Human waste is emptied into the pre-treatment tank. A hot water boiler is used to raise the temperature of the waste to 70 degrees Celsius to kill pathogens in the waste. A solar panel is used to offset the use of fossil fuels.
The human waste is recirculated through a pipe connected to an ultrasound unit. The ultrasound unit breaks apart cells in the faecal matter and releases water from them to make the dewatering step easier.
The pre-treated waste is emptied into large electrokinetic bags.
The electrokinetic bags have a metal lining which acts as an electrode. A current is passed through the bags which forces the water out.

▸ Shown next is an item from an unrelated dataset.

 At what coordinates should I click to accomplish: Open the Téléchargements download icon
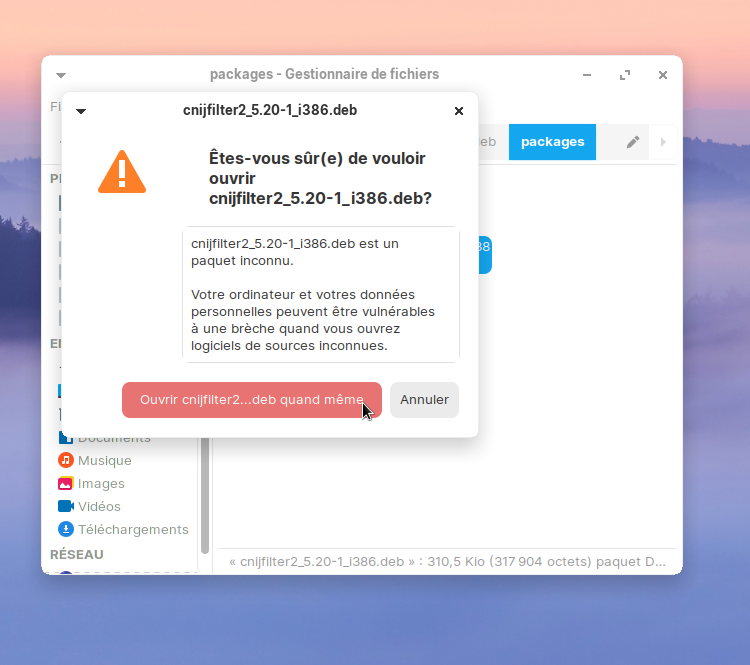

The water removed from the electrokinetic bags is filtered through a membrane or biological water treatment unit.
The filtered water can be used in industry or agriculture. The remainder can be concentrated into a nitrate and phosphate rich product, potentially suitable for use as a soil improver.

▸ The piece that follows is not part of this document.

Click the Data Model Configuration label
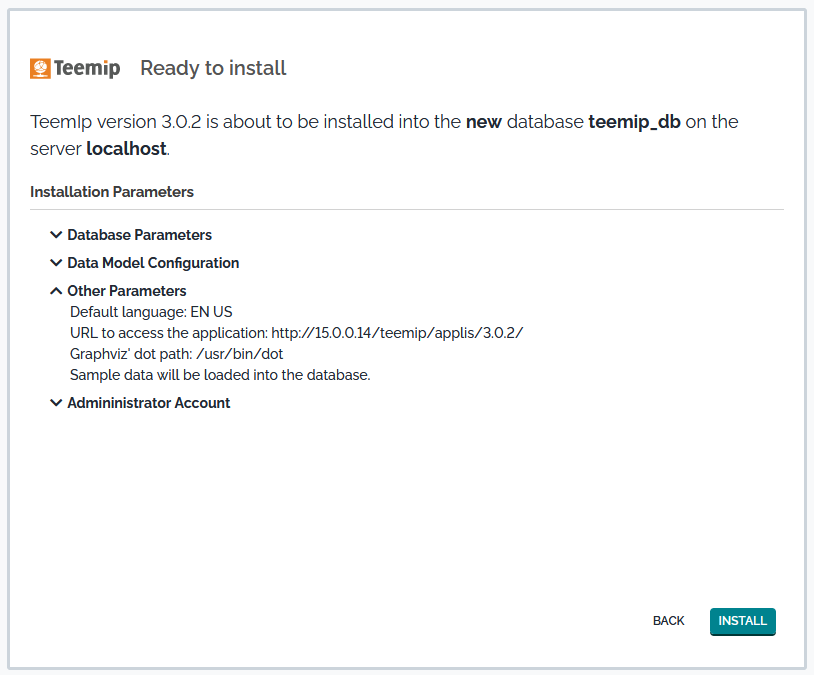Viewport: 814px width, 675px height. [x=153, y=263]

The dewatered human waste is combined with other high calorific value waste streams (such as household or industrial waste) and passed into the pyrolyser.

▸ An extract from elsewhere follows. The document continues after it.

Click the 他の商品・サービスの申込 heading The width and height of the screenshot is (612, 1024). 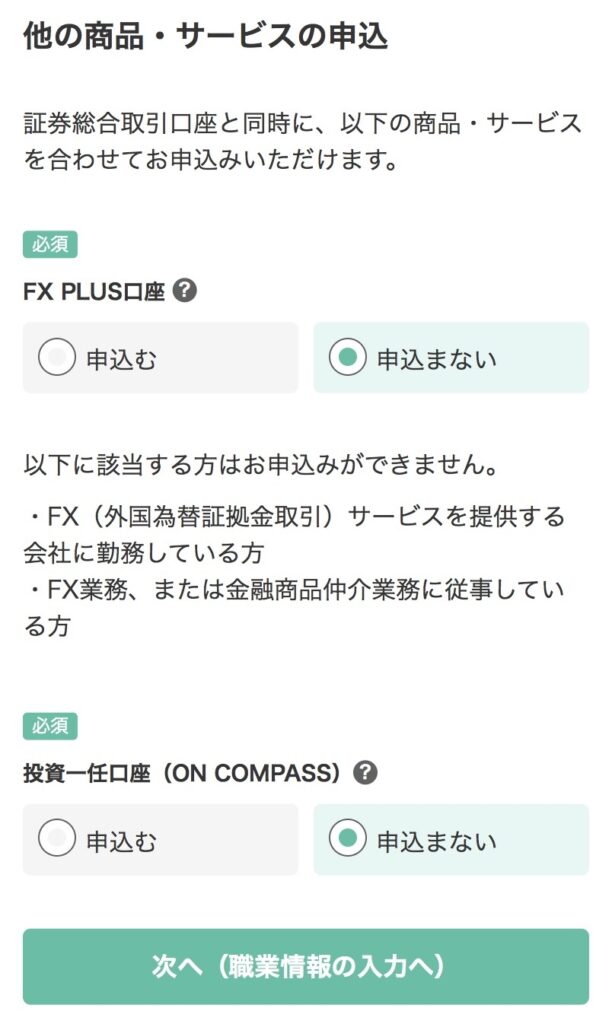click(x=205, y=37)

Waste enters the pyrolysis chamber where it is heated to about 800 degrees Celsius and thermally decomposes to create a carbon char and syngas.
Char passes into the gasifier chamber where steam and air are injected to further react and reduce the char volume.
Syngas enters the combustion chamber where it is combusted with a controlled amount of air to produce heat. The heat is passed over the pyrolysis chamber to maintain the temperature. Excess heat is recovered and converted to electricity.